Everybody knows Mr. Miyagi is the real star of “The Karate Kid”. Unless you were an adolescent boy when it debuted, then that award goes to Elisabeth Shue. Mr. Miyagi, however, is the wise one. He’s tough, he’s disciplined and he’s principled. Where would Daniel-san be without his mentor? Lost in a sea of 80s bullies, no doubt. Kids need to spend time with the older generation for a multitude of reasons and they aren’t the only ones to benefit. Mr. Miyagi got something out of it too.
We could all stand to view life from another perspective. It’s not exactly Freaky Friday, but spending time with someone from another generation reminds you that there are other vantage points than your own. Grandma remembers a time when no woman dared to wear pants while her granddaughter introduces her to the iPad and FaceTime. It’s a fair exchange of concepts. So in the name of intergenerational unity, here are a few ideas to help your kids connect with their elders:
Where email and texts offer convenience, snail mail brings charm. Camp was never more fun than when the counselors came around with the mail call. The physical act of writing a letter, sealing the envelope, and applying postage takes time. Nothing teaches patience like waiting for a letter in the mail.
Nothing feels quite as victorious as checking that slot and finding something addressed to you. There’s just something about seeing your name and recognizing the handwriting that feels bigger and better than an email marked “read.” These letters also have a knack for turning into treasured mementos in years to come.
The family tree
History, particularly family history, can be both entertaining and surprising. It’s fun to watch your son’s face when he realizes that he inherited his red hair from his great great grandfather who immigrated from Ireland or to see your daughter connect the dots from her middle name back to her grandma. Printable family trees are easy to find and free and provide a puzzle that’s perfect for grandparent and grandchild to solve together.

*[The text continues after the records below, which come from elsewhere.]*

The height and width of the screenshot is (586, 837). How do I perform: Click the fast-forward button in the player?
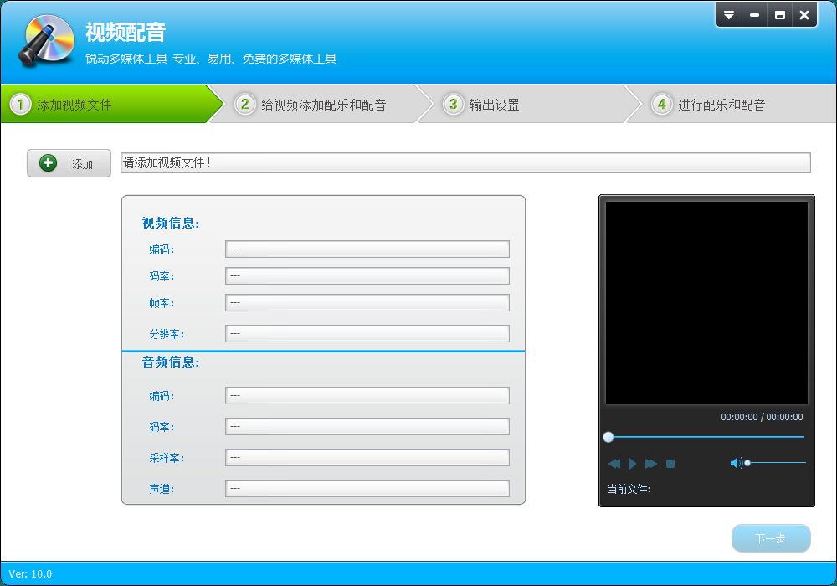651,464
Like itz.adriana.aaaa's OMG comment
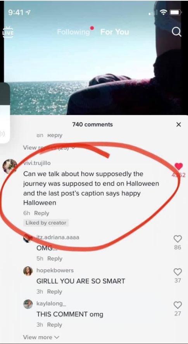The width and height of the screenshot is (188, 344). [178, 239]
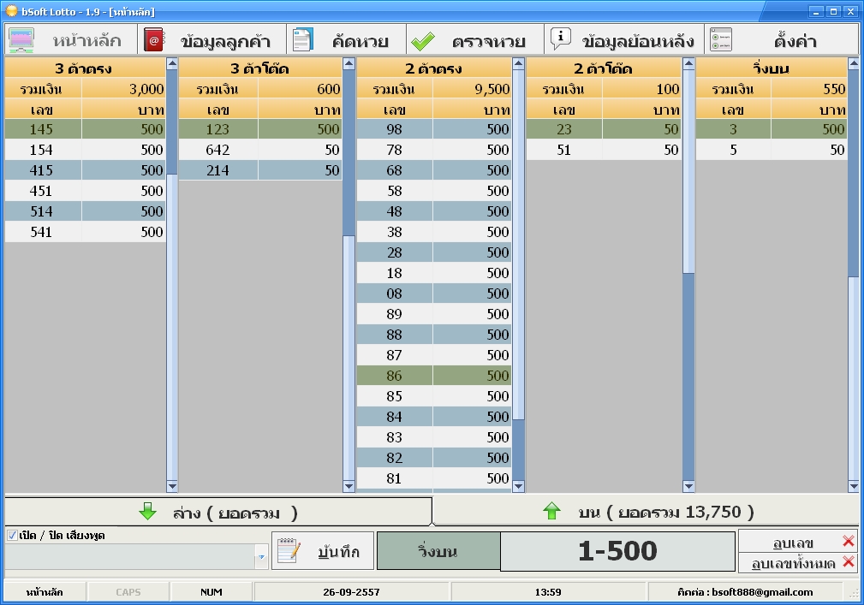Open the หน้าหลัก home toolbar item
The height and width of the screenshot is (605, 864).
pyautogui.click(x=71, y=39)
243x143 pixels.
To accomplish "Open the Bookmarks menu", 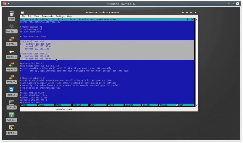I will point(48,16).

Not everyone has a grandparent still living, but volunteer opportunities abound in senior citizen centers, especially around the holidays. This can provide the perfect chance for your child to get comfortable around and invest in the older generation. Encourage your son or daughter to volunteer to read with a buddy or play checkers or work in the community garden. You can do it as a family. It’s amazing what one hour can do for both the one visiting and the one being visited.
You know that secret recipe for the best oatmeal cookies in the universe that your mother will not share with you? I bet she’ll give it to her grandkids. You know that coin collection that you’ve successfully managed to avoid having your father explain to you? I bet your kid might think it’s worth a listen.
The Baby Boomers and those before them hold a series of skills and interests that might just have skipped a generation or two. Let them share their knowledge. Let them explain the names of birds and flowers and what cooking looked like before microwaves. You never know what it might spark in your own child.
Family grandparents’ day
Schools across the country typically celebrate grandparents in late summer/early fall. There’s usually a program with singing and refreshments to follow. What if your family set your own day? What if you decided April 30th or October 15th was the perfect time to honor those grandparents and special friends? Bake a cake, send more mail, buy flowers and sing songs. It’s the reason we decide half birthday parties are fun. It’s the power to make one more day and one more person feel special.
You’d be amazed what happens when you help your kids look back, slow down and connect with generations of times gone by. So, mail a letter, make a garden, chart a history and visit someone who saw the world before it went into cyberspace.